Tesla (NASDAQ:TSLA) stock soared 33.3% last week. Tesla CEO Elon Musk’s positive commentary around demand and production during the Q4 (fourth quarter) conference call gave the stock a significant boost. While TSLA stock recovered some of its lost ground, Vijay Rakesh of Mizuho Securities remains upbeat and sees further upside.
While economic uncertainty indicated a contraction in the automotive market in 2023, Musk highlighted that the company witnessed the strongest orders (the highest in its history) in January. He added that the company is seeing orders that are twice its production rate. Thanks to the high order volumes, the company slightly raised the price of its Model Y. Moreover, Musk expects demand to remain strong.
Additionally, Tesla will likely benefit from the increase in production and margin expansion.
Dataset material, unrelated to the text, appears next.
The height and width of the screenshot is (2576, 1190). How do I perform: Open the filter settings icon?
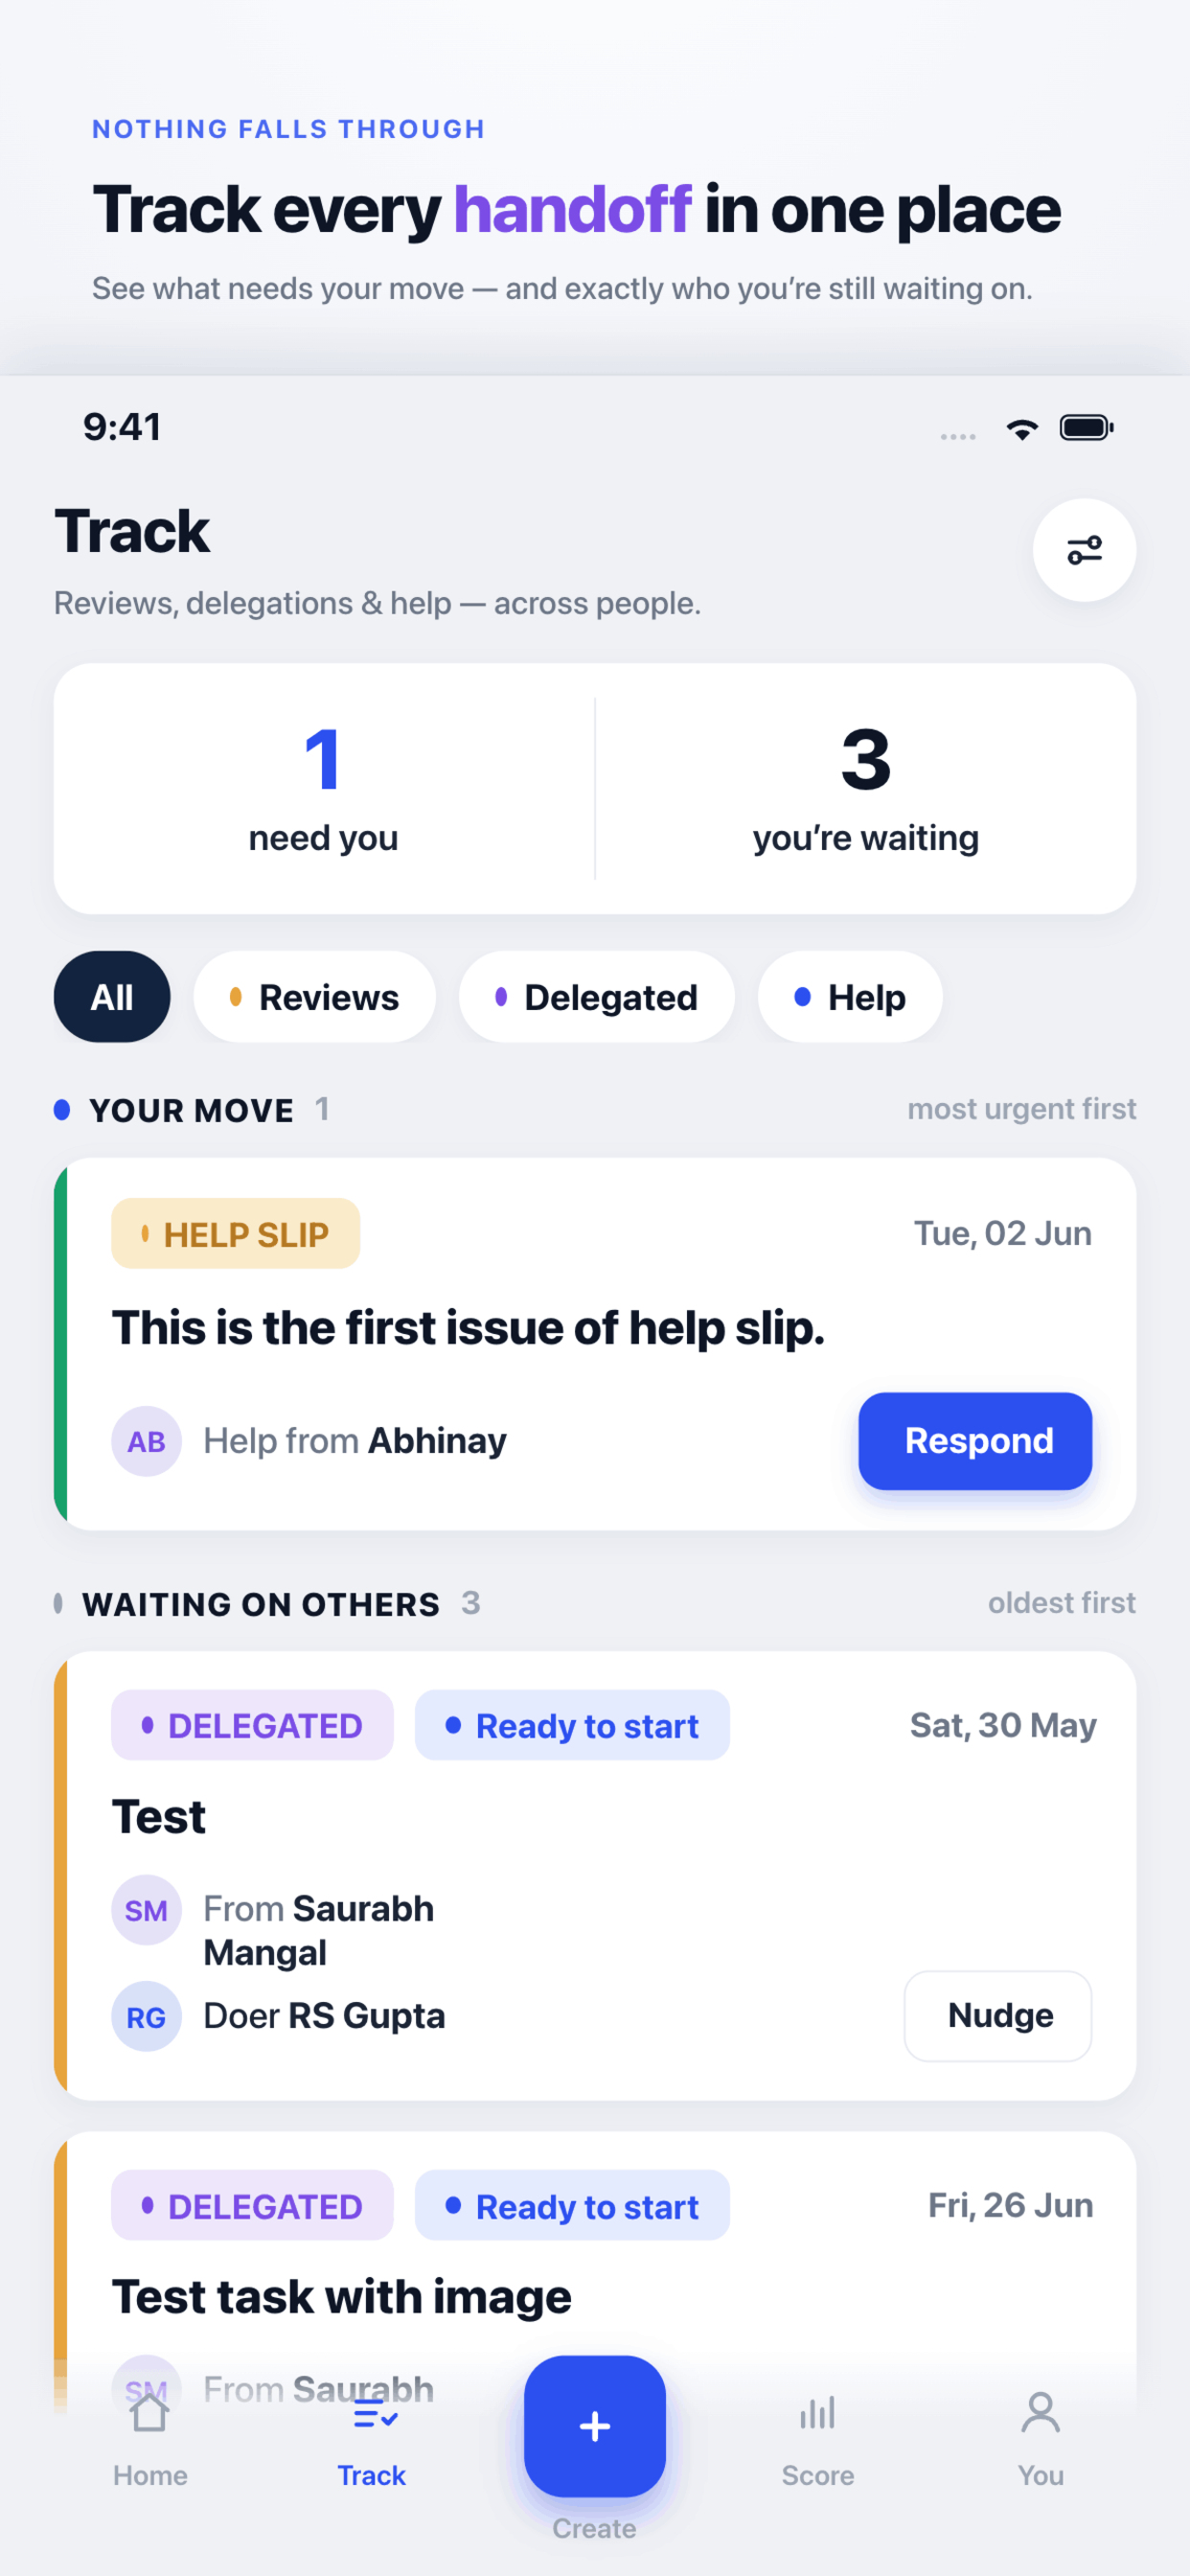(1084, 550)
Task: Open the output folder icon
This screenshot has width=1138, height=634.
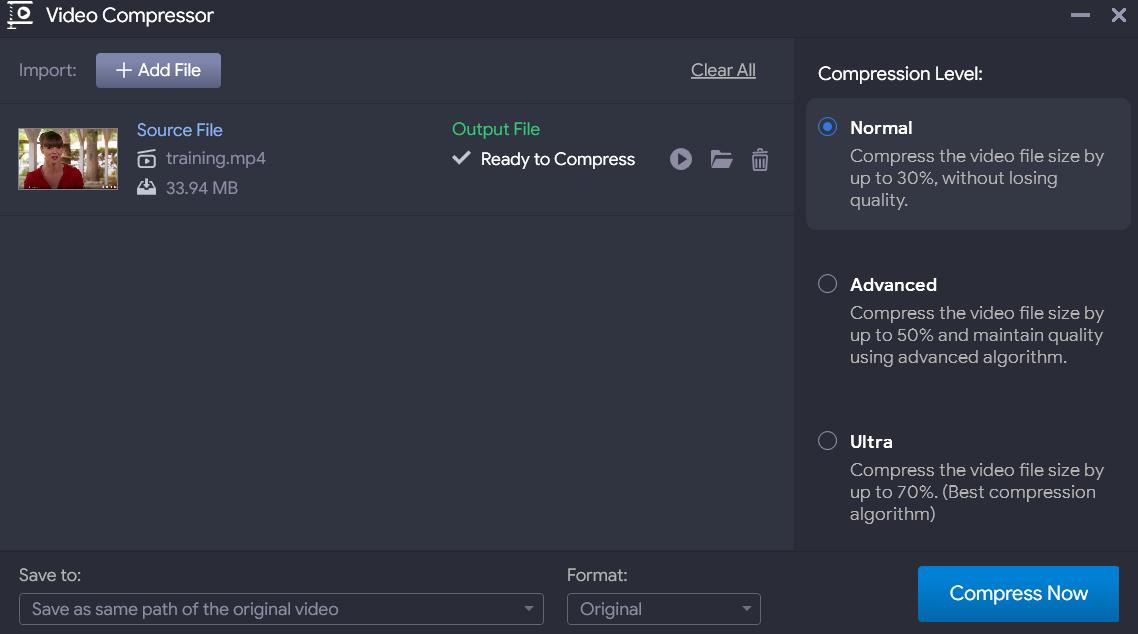Action: [721, 159]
Tesla rolled out production guidance of 1.8 million vehicles for 2023 (with a potential for 2 million vehicles). Meanwhile, its operating margin will likely benefit from operating leverage.
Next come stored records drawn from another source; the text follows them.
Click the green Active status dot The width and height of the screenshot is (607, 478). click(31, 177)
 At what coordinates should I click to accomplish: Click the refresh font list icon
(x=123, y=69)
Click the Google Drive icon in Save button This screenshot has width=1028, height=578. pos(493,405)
Taking note of Tesla’s leadership position in the EV market and strong profitability, Rakesh said, “we continue to see TSLA as a global leader in EV (~17% C22E share) with industry leading margins and a long-term 50% CAGR production target intact, as we see secular EVs growing at a ~30%+ 10Y CAGR.”
Even though the five-star analyst is bullish about Tesla stock, he sees weak consumer spending and affordability as near-term headwinds. Nevertheless, his price target of $250 implies a further upside of 40.53% in Tesla stock based on the closing price of $177.90 on January 27.
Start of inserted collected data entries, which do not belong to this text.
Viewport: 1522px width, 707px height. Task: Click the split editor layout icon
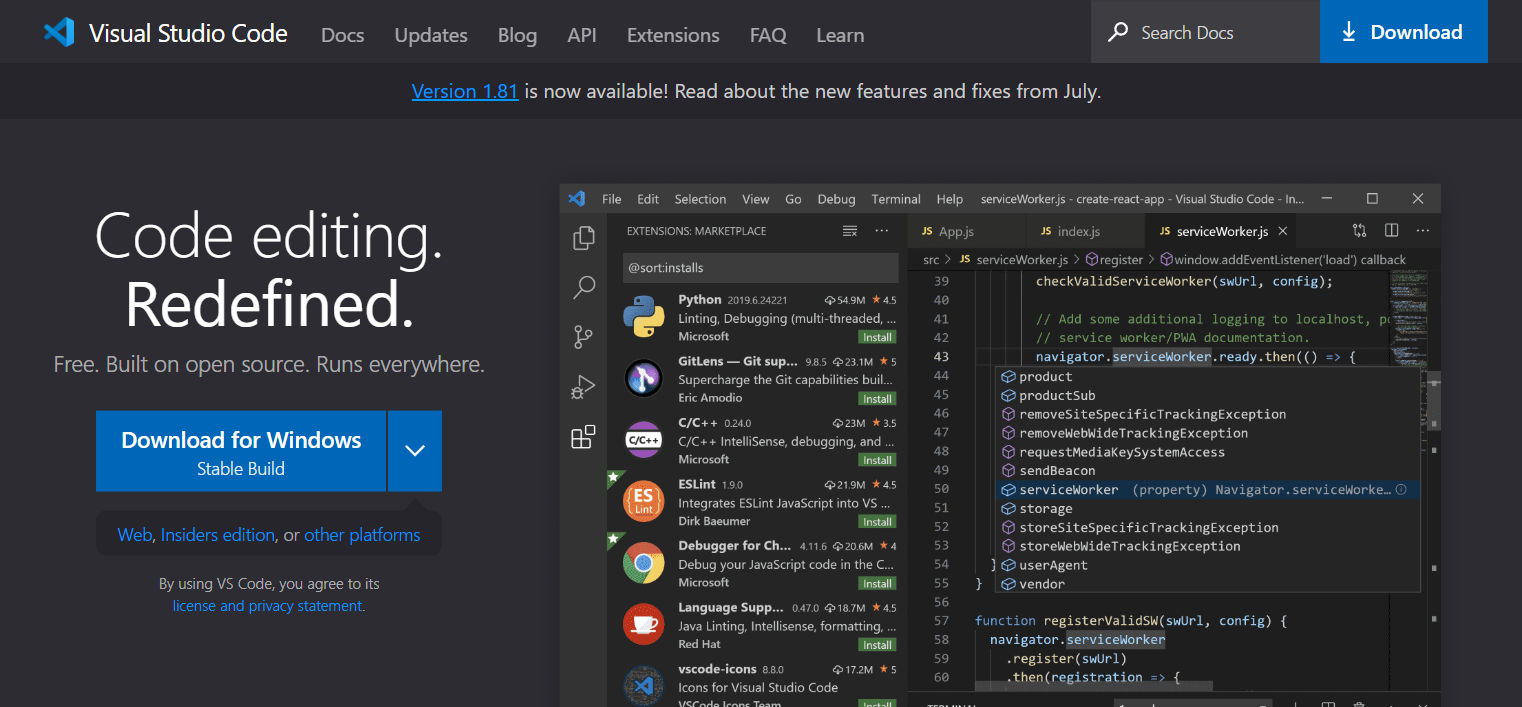click(x=1391, y=231)
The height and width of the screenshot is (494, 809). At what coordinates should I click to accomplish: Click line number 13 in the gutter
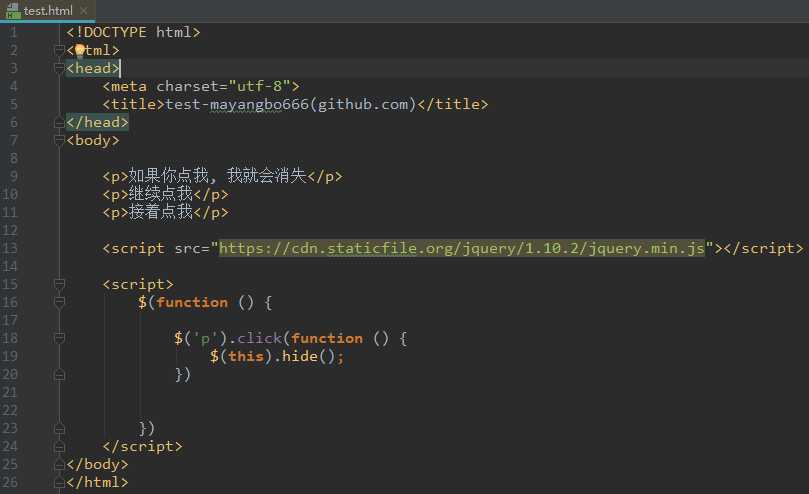coord(11,248)
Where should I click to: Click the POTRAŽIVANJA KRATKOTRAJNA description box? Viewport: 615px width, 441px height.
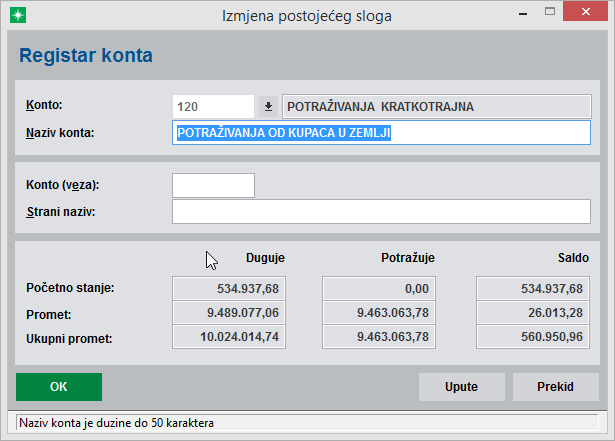[436, 106]
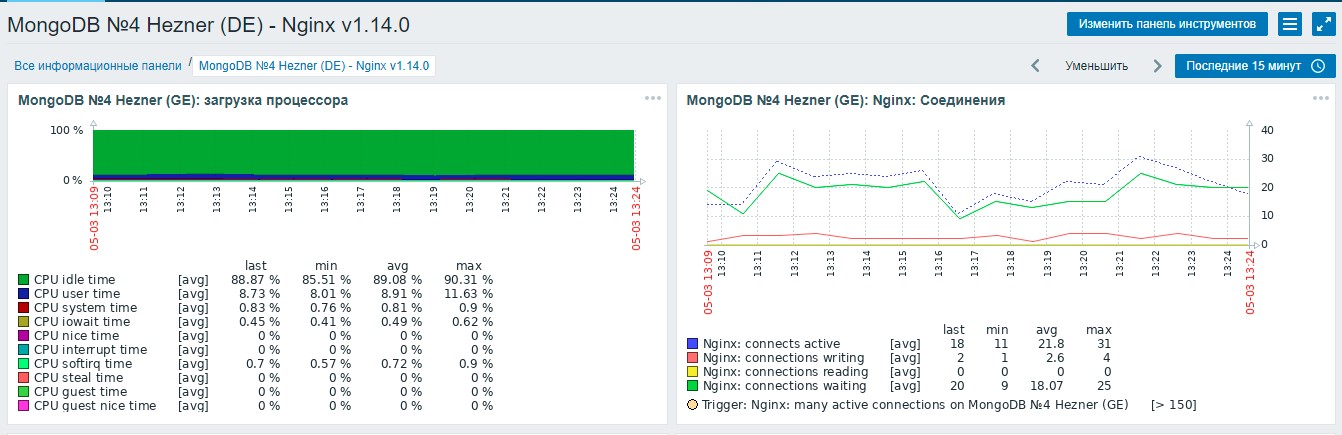The width and height of the screenshot is (1342, 435).
Task: Open the dashboard hamburger actions menu
Action: [1290, 24]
Will Tesla Stock Go Up in 2023?
Tesla stock has gained over 44% year-to-date. Moreover, the majority of analysts remain bullish about its prospects. TSLA stock has received 20 Buy, seven Hold, and three Sell recommendations for a Moderate Buy consensus rating on TipRanks. Meanwhile, analysts’ price target of $191.37 implies an upside of 7.57%.
Bottom Line
Tesla’s market leadership and strong demand position it well to deliver solid sales in 2023. Moreover, its ability to expand operating margins by introducing lower-cost models, more-efficient factories, and operating leverage bodes well for profitability. However, economic uncertainty may continue to be a short-term drag.